GILBERT’S FUNNY SAYINGS.

At dinner, on one occasion, when the dessert, composed of pie and tart, was brought on, the author, imitating the rhythm of "Good-bye Sweetheart," dryly and sententiously said, "Good pie, sweet-tart, good pie!"  which created immense laughter.  Another evening the captain came down with the ribbon of the Legion of Honor in the label of his coat.  A French passenger remarked that the captain was decoré.

"Yes," Mr. Gilbert said, quickly, "Quarter-deckore."

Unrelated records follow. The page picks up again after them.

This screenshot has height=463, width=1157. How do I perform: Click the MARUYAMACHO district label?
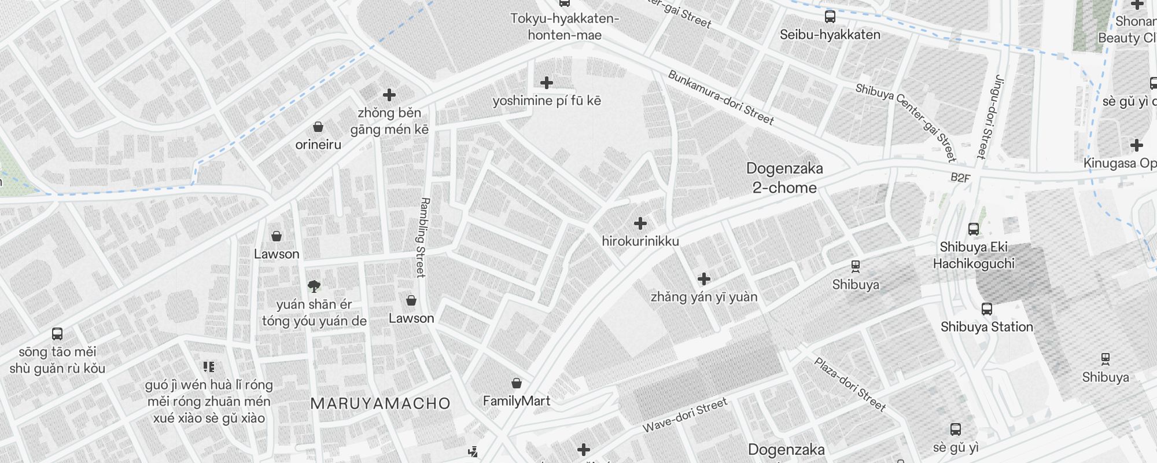380,404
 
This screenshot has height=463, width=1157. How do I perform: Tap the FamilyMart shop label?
516,401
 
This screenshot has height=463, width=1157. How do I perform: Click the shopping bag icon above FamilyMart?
516,383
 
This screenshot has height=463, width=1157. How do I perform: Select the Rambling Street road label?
422,237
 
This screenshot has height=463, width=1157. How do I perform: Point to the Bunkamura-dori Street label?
720,98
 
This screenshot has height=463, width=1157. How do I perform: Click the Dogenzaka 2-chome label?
784,178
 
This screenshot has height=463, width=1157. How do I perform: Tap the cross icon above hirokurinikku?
640,223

Messrs. Sullivan and Gilbert were cordially greeted upon the arrival of the steamer at the Cunard dock by a large number of friends, and received a formal invitation to be the guest of the Lotos Club on Saturday evening.  They went to the residence of some intimate friends, with whom they intended to stay for the present.  Mr. Sullivan will conduct the first performance of "Pinafore" in person, after which his friend and assistant, Mr. Cellier, also a passenger on the Bothnia, will take his place.  Mlle. Roosevelt (Miss Blanche Tucker), who is spoken of as a very charming singer, and who also arrived yesterday on the Bothnia, will be the Josephine, and Mr. Broccolini (Mr. Clark) will be the Deadeye.  The soloists will all be English, but the chorus and orchestra will be selected in this city.